> [THE PROBLEM]:
Find every line in the entries below that contains the word "Task", and copy each of those lines in full.

> [RECORD LIST]:
****************

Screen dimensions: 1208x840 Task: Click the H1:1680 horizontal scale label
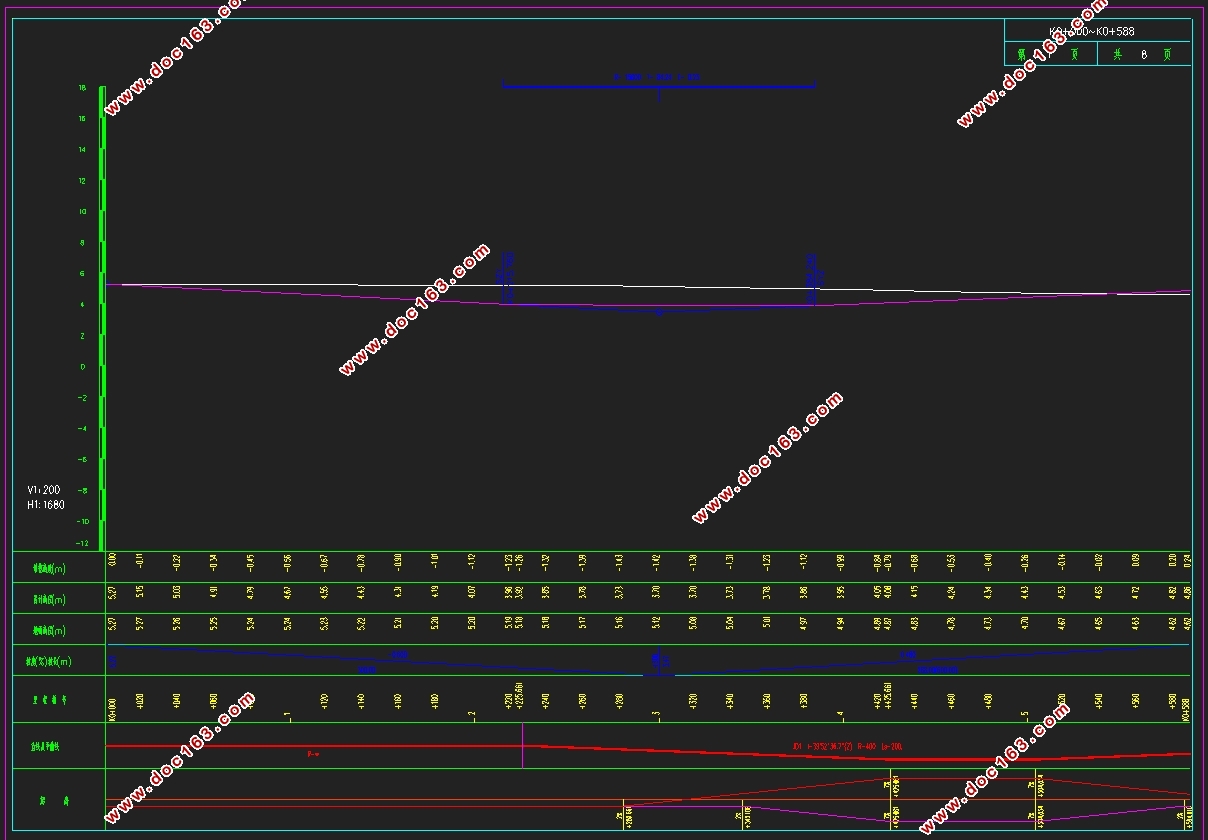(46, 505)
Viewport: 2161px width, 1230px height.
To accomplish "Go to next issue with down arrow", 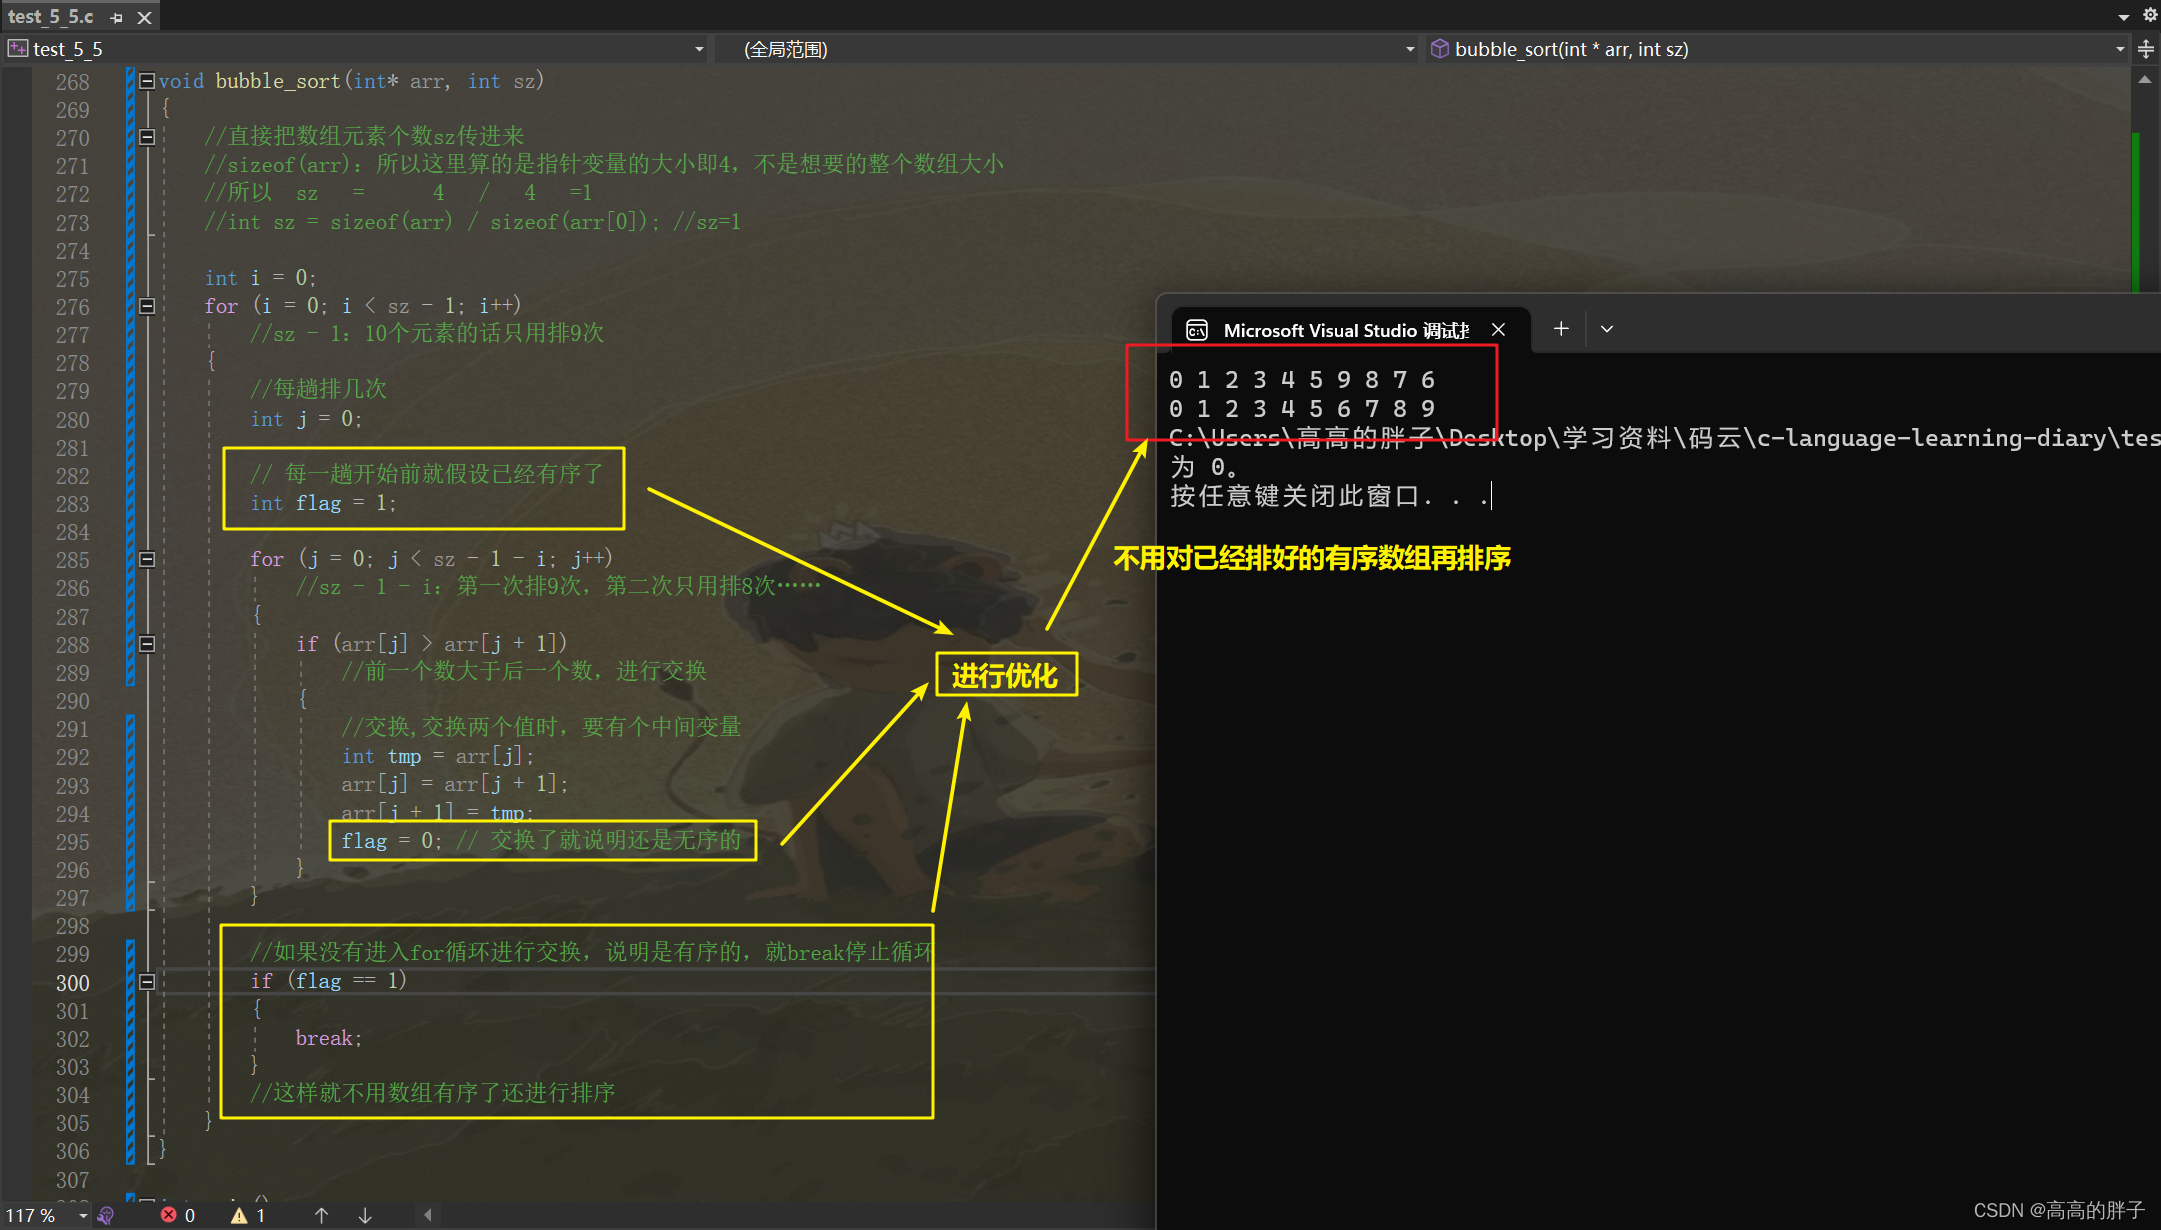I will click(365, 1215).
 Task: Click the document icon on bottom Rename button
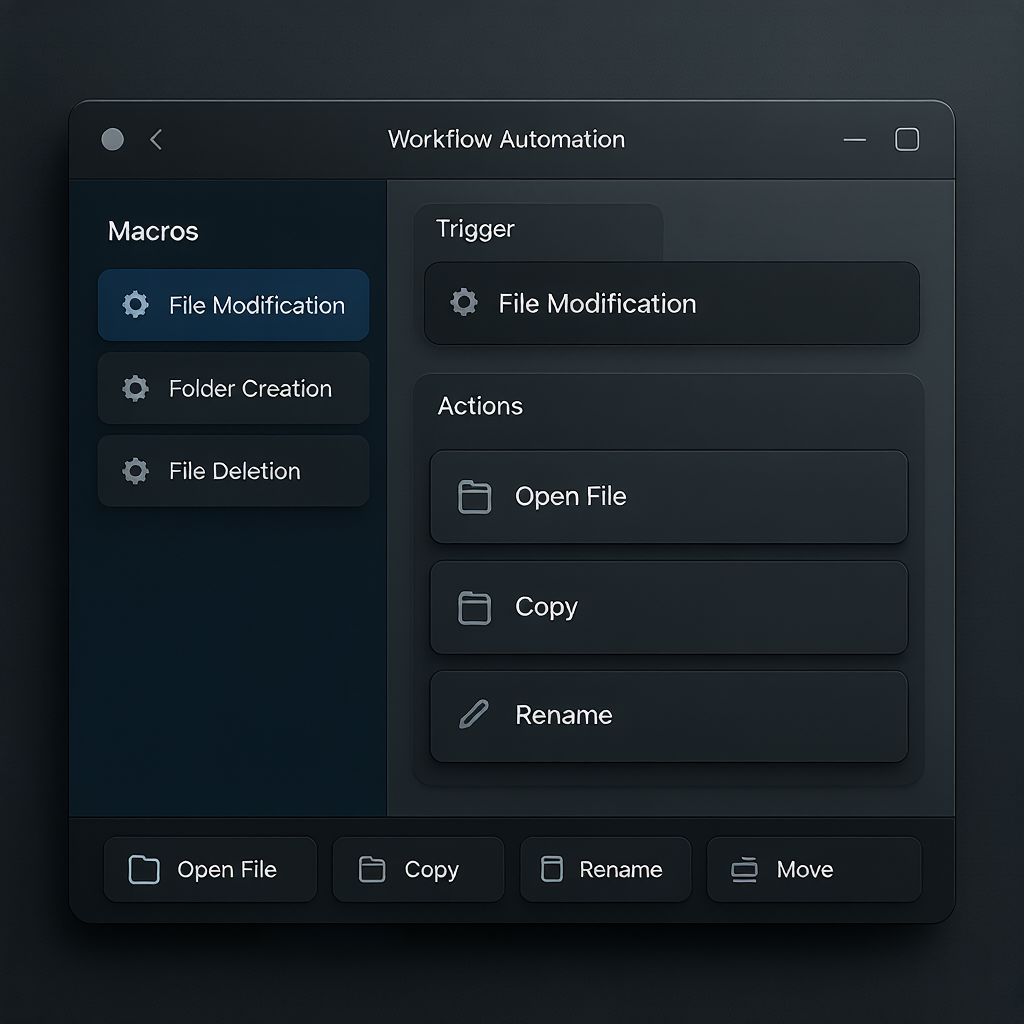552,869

****************

> [CORRECT ANSWER]:
Screen dimensions: 1208x840 Task: Click the H1:1680 horizontal scale label
 Task: Click the document icon on bottom Rename button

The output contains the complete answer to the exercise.